• _WHAT THIS TASK INVOLVES_
Please count the lines in the items below that contain the string "perform", and give only that number.

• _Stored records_
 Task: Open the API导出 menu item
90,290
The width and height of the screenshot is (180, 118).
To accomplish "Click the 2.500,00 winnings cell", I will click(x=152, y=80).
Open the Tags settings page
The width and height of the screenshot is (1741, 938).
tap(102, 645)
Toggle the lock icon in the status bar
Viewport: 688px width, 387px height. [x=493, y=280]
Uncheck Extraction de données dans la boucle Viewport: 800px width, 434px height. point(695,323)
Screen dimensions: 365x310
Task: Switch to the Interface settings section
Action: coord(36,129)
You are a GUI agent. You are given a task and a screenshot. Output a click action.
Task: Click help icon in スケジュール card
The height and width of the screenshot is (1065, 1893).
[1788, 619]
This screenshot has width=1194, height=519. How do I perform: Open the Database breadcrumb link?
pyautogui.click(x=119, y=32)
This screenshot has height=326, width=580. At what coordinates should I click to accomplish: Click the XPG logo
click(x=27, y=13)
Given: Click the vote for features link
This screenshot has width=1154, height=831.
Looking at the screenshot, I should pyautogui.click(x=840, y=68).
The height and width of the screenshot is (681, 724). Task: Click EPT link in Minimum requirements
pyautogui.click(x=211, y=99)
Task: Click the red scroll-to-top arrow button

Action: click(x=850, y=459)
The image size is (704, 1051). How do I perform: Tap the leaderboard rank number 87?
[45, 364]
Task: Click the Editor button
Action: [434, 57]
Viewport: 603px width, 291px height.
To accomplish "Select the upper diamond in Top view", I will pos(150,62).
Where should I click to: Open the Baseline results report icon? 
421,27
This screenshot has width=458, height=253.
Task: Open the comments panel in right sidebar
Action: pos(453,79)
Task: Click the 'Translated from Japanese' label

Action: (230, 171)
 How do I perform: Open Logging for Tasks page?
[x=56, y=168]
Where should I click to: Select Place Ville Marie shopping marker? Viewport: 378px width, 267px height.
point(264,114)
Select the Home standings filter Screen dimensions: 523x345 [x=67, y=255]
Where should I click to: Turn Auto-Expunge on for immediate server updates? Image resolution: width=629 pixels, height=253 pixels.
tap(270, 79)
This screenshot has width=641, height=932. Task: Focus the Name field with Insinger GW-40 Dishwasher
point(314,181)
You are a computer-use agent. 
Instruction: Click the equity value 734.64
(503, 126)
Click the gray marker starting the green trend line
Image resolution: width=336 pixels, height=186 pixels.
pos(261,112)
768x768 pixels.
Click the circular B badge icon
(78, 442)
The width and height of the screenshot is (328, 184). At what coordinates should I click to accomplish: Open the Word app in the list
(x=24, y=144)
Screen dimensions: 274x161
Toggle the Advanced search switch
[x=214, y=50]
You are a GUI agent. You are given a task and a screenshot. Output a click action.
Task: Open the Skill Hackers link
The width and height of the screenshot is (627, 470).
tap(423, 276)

• _OUTPUT OF THE EXERCISE_
3